Calendar archives often repeat the same event across month views, mix local time text with timezone-aware datetime attributes, or render cards through JavaScript instead of the first HTML response. Verify selectors in scrapy shell before writing the spider, prefer the time[datetime] value when it exists, and switch to the underlying JSON or XHR endpoint when the first response only contains placeholder markup.

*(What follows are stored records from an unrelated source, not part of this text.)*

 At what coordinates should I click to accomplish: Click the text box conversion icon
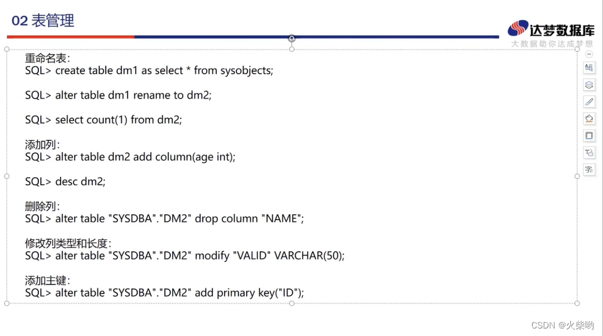(589, 153)
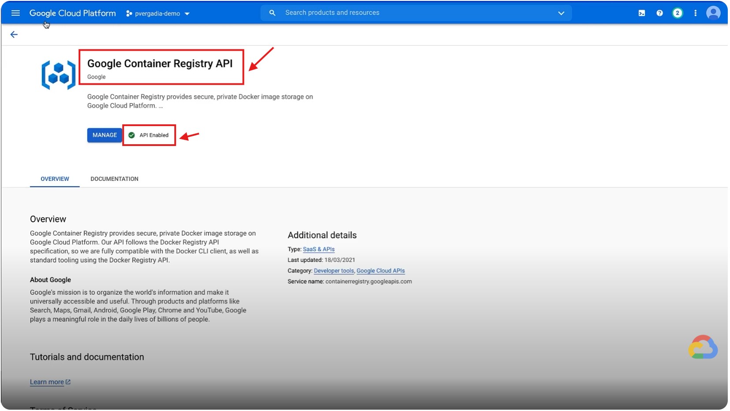730x411 pixels.
Task: Click the Google Cloud logo watermark
Action: (703, 347)
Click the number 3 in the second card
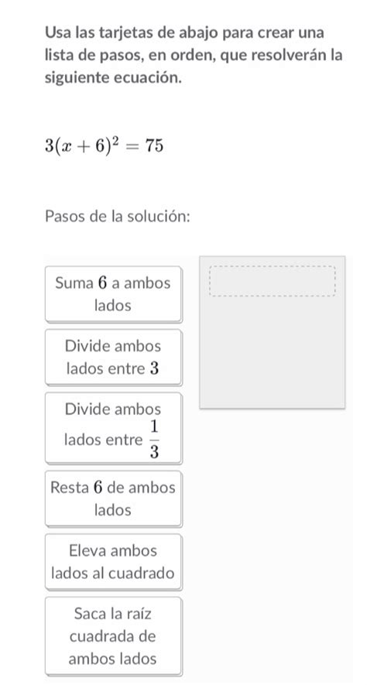The height and width of the screenshot is (685, 367). [154, 368]
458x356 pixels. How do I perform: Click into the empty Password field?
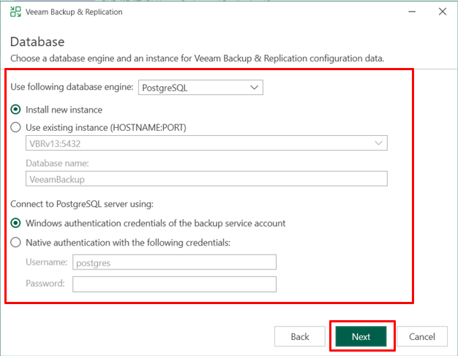click(174, 284)
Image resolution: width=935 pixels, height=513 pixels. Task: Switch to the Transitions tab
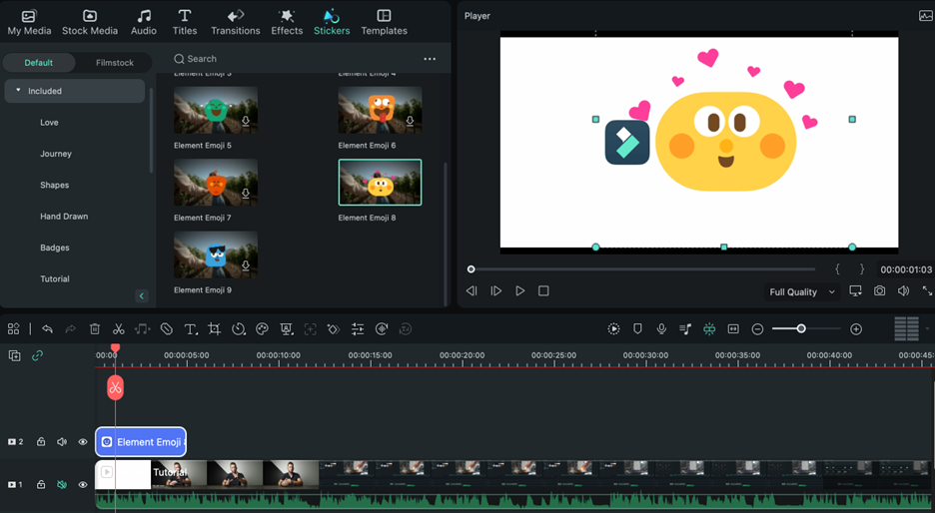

Steps to scrape event calendars with Scrapy:

  1. Create a new Scrapy project for the calendar crawl.
    $ scrapy startproject event_calendar
    New Scrapy project 'event_calendar', using template directory '##### snipped #####', created in:
        /home/user/event_calendar
    
    You can start your first spider with:
        cd event_calendar
        scrapy genspider example example.com
  2. Change to the new project directory.
    $ cd event_calendar
  3. Generate a spider scaffold for the calendar host.
    $ scrapy genspider events events.example.net
    Created spider 'events' using template 'basic' in module:
      event_calendar.spiders.events
  4. Probe the calendar listing page in scrapy shell so the event-link and next-page selectors are based on the real HTML.
    $ scrapy shell "https://events.example.net/calendar/"
    ##### snipped #####
    >>> response.css("article.event-card a.event-link::attr(href)").getall()
    ['/calendar/events/devops-summit.html', '/calendar/events/crawl-workshop.html']
    >>> response.css("a[rel='next']::attr(href), a.next::attr(href)").get()
    '/calendar/page-2.html'
  5. Probe one event detail page in scrapy shell before the spider starts extracting fields.
    $ scrapy shell "https://events.example.net/calendar/events/devops-summit.html"
    ##### snipped #####
    >>> response.css("h1::text").get()
    'DevOps Summit'
    >>> response.css("time::attr(datetime)").get()
    '2026-05-14T09:00:00-04:00'
    >>> response.css("a.register::attr(href), a[href*='register']::attr(href)").get()
    '/calendar/register/devops-summit.html'

    Prefer the datetime attribute over scraping only the formatted time text because the attribute keeps the source timezone offset.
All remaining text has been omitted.